The Great Thing About Standards
There’s an old saying that the great thing about standards is that there are so many to choose from. This is clearly evident in the Health Care IT arena. The standards landscape is getting a little crowded, despite the fact that the push to actually integrate and support these standards seems to take a back seat to refining and creating more and more of them. Right now, I’m dealing with several of these standards at once – SAFE, XAdES and CDISC ODM to be specific. And, this is just a tiny fraction of the health care IT standards collection – there are more than 200 entries on the so-called “short list” of standards that apply to electronic records in the industry.
As standards go, the SAFE specification is relatively simple, as it is mainly a set of guidelines for how signatures must be created and validated as opposed to a format specification. The XAdES standard, in contrast, is a more formal XML-based digital signature specification that can provide timestamping and embedded revocation information.
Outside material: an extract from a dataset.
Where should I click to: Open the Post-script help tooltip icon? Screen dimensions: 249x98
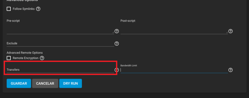[x=230, y=31]
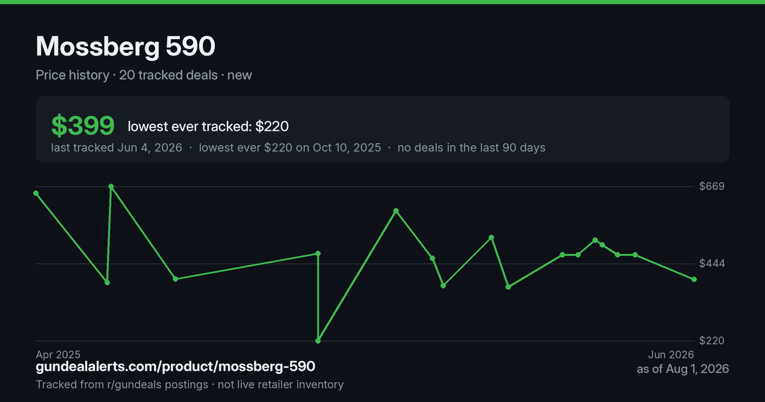Click the last data point near Jun 2026
Screen dimensions: 765x402
694,279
A few forms of XAdES signatures may
be made SAFE compliant, but the SAFE specification does not entirely overlap the XAdES standard; not all XAdES signature forms are SAFE compliant.
XAdES, specifically XAdES-X-L and XAdES-A, seems well suited for use in various CDISC [Clinical Data Interchange Standards Consortium] standards, including the Operational Data Modeling standard. The ODM standard provides an XML schema for maintaining clinical trial results.
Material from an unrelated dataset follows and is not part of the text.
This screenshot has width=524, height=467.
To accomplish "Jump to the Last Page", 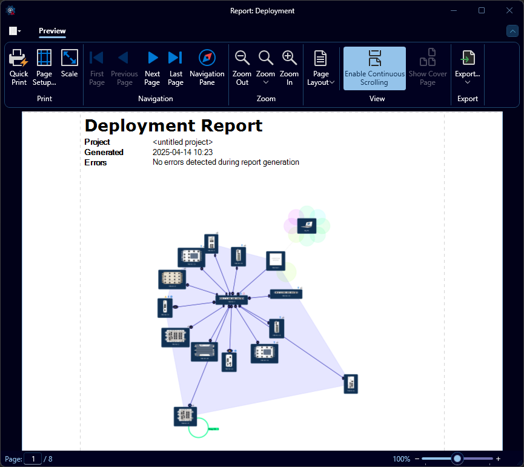I will pyautogui.click(x=176, y=67).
I don’t really have a problem with the proliferation of standards in the health care IT space so long as these standards aren’t redundant, and in this particular case they aren’t. However, the more standards that are devised, the more expensive it’s going to become for applications to be compliant, especially when there are standards that are tangentially related, and then more standards have to be created to formally correlate them.